PROVIDED INFORMATION =
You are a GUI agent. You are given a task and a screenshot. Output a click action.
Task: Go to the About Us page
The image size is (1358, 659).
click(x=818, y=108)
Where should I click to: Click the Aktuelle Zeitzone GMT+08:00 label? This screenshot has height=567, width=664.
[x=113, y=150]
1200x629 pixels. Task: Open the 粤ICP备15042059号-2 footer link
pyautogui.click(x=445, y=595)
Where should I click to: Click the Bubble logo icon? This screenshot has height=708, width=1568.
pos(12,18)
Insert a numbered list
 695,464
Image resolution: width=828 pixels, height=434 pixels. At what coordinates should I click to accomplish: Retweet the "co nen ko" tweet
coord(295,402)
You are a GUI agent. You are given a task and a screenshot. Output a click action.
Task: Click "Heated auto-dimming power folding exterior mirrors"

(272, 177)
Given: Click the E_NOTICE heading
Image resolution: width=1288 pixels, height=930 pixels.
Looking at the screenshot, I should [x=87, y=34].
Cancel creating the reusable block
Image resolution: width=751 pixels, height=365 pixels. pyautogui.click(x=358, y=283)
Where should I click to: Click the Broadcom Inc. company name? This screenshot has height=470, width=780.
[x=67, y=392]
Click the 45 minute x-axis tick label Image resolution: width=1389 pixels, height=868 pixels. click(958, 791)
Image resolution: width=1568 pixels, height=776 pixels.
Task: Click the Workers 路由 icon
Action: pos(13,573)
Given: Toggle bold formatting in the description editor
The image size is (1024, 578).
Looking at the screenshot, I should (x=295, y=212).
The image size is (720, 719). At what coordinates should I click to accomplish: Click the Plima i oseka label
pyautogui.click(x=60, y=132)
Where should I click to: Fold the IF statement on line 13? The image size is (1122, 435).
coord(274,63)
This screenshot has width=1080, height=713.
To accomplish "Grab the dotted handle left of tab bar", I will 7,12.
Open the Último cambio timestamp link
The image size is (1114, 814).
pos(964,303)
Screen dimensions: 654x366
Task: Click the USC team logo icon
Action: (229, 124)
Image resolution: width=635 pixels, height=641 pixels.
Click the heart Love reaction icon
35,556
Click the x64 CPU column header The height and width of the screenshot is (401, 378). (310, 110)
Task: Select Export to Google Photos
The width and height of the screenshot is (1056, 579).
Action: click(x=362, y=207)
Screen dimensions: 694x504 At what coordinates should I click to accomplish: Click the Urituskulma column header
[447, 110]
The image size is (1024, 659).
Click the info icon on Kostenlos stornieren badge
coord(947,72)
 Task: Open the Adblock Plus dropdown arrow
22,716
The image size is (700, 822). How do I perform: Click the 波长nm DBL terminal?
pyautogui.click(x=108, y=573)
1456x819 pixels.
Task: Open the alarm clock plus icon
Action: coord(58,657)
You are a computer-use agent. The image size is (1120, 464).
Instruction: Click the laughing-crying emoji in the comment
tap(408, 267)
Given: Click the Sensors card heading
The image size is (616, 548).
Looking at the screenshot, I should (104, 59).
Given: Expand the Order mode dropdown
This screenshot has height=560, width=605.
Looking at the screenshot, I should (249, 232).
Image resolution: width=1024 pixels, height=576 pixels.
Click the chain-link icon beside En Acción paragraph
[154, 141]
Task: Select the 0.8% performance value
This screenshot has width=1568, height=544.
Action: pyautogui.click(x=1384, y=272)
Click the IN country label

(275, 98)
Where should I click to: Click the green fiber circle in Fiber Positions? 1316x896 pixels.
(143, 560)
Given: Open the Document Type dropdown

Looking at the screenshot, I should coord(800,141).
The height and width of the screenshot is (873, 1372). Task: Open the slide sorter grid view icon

WRITTEN TASK =
Retype the records exactly, starting at the line that contains "1200x629 pixels. Task: Open" and ending after the line that contains "Looking at the screenshot, I should (x=295, y=212).".

PROBLEM SOLUTION =
1200x629 pixels. Task: Open the 粤ICP备15042059号-2 footer link
pyautogui.click(x=445, y=595)
Where should I click to: Click the Bubble logo icon? This screenshot has height=708, width=1568.
pos(12,18)
Insert a numbered list
 695,464
Image resolution: width=828 pixels, height=434 pixels. At what coordinates should I click to accomplish: Retweet the "co nen ko" tweet
coord(295,402)
You are a GUI agent. You are given a task and a screenshot. Output a click action.
Task: Click "Heated auto-dimming power folding exterior mirrors"

(272, 177)
Given: Click the E_NOTICE heading
Image resolution: width=1288 pixels, height=930 pixels.
Looking at the screenshot, I should [x=87, y=34].
Cancel creating the reusable block
Image resolution: width=751 pixels, height=365 pixels. pyautogui.click(x=358, y=283)
Where should I click to: Click the Broadcom Inc. company name? This screenshot has height=470, width=780.
[x=67, y=392]
Click the 45 minute x-axis tick label Image resolution: width=1389 pixels, height=868 pixels. click(958, 791)
Image resolution: width=1568 pixels, height=776 pixels.
Task: Click the Workers 路由 icon
Action: pos(13,573)
Given: Toggle bold formatting in the description editor
The image size is (1024, 578).
Looking at the screenshot, I should (x=295, y=212).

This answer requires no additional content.